Items from a data source:
____
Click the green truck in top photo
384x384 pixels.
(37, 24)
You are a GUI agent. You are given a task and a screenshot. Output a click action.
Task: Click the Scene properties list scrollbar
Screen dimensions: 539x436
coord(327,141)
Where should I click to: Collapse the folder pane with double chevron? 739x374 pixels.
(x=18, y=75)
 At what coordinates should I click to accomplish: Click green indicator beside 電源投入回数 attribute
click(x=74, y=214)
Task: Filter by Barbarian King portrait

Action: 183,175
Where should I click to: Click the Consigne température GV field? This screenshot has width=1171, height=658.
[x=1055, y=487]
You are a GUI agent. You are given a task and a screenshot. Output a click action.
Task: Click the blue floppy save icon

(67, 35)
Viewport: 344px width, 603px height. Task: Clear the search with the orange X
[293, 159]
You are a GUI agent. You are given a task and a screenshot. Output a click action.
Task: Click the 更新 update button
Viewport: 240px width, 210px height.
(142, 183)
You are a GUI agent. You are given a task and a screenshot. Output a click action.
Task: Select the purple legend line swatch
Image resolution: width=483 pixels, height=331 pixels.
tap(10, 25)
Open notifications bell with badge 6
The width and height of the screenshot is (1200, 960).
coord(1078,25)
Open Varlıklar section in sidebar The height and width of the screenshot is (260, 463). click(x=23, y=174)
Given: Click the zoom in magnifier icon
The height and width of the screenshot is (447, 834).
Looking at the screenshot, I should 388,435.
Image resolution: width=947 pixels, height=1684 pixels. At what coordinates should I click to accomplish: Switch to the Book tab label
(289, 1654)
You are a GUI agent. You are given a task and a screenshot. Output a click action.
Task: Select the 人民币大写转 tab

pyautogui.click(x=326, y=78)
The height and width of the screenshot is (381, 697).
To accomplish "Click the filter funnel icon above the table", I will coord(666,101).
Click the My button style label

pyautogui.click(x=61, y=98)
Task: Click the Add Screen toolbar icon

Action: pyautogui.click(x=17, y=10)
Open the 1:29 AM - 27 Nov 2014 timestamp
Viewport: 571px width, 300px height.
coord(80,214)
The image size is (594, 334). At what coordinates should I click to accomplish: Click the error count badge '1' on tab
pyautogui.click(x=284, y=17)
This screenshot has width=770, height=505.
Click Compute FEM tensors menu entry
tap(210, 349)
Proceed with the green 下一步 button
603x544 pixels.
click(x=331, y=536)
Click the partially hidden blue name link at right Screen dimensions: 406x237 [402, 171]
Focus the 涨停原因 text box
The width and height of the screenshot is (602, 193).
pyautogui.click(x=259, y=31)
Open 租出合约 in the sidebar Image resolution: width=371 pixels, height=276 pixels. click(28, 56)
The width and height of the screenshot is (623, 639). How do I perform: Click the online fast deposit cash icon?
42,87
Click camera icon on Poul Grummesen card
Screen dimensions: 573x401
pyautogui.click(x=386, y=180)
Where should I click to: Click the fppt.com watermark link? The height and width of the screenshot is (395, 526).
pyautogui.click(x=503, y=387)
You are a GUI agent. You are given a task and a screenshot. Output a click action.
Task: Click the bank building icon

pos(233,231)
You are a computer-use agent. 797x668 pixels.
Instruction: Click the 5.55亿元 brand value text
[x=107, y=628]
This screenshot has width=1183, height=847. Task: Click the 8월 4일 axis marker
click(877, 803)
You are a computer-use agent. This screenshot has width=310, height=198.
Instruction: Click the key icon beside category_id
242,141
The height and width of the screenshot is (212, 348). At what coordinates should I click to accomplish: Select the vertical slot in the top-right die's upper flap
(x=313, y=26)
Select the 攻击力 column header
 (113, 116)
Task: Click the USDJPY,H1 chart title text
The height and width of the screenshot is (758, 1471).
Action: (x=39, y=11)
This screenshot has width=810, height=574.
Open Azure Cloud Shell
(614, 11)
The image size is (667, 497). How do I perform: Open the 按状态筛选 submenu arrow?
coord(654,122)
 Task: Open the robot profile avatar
____
**Work item**:
From the line that contains "Task: Click the Add Screen toolbar icon" down to the last line above, print each line exactly as it appears.

**Output for this exercise**:
Task: Click the Add Screen toolbar icon

Action: pyautogui.click(x=17, y=10)
Open the 1:29 AM - 27 Nov 2014 timestamp
Viewport: 571px width, 300px height.
coord(80,214)
The image size is (594, 334). At what coordinates should I click to accomplish: Click the error count badge '1' on tab
pyautogui.click(x=284, y=17)
This screenshot has width=770, height=505.
Click Compute FEM tensors menu entry
tap(210, 349)
Proceed with the green 下一步 button
603x544 pixels.
click(x=331, y=536)
Click the partially hidden blue name link at right Screen dimensions: 406x237 [402, 171]
Focus the 涨停原因 text box
The width and height of the screenshot is (602, 193).
pyautogui.click(x=259, y=31)
Open 租出合约 in the sidebar Image resolution: width=371 pixels, height=276 pixels. click(28, 56)
The width and height of the screenshot is (623, 639). How do I perform: Click the online fast deposit cash icon?
42,87
Click camera icon on Poul Grummesen card
Screen dimensions: 573x401
pyautogui.click(x=386, y=180)
Where should I click to: Click the fppt.com watermark link? The height and width of the screenshot is (395, 526).
pyautogui.click(x=503, y=387)
You are a GUI agent. You are given a task and a screenshot. Output a click action.
Task: Click the bank building icon

pos(233,231)
You are a computer-use agent. 797x668 pixels.
Instruction: Click the 5.55亿元 brand value text
[x=107, y=628]
This screenshot has width=1183, height=847. Task: Click the 8월 4일 axis marker
click(877, 803)
You are a computer-use agent. This screenshot has width=310, height=198.
Instruction: Click the key icon beside category_id
242,141
The height and width of the screenshot is (212, 348). At what coordinates should I click to accomplish: Select the vertical slot in the top-right die's upper flap
(x=313, y=26)
Select the 攻击力 column header
 (113, 116)
Task: Click the USDJPY,H1 chart title text
The height and width of the screenshot is (758, 1471).
Action: (x=39, y=11)
This screenshot has width=810, height=574.
Open Azure Cloud Shell
(614, 11)
The image size is (667, 497). How do I perform: Open the 按状态筛选 submenu arrow?
coord(654,122)
 Task: Open the robot profile avatar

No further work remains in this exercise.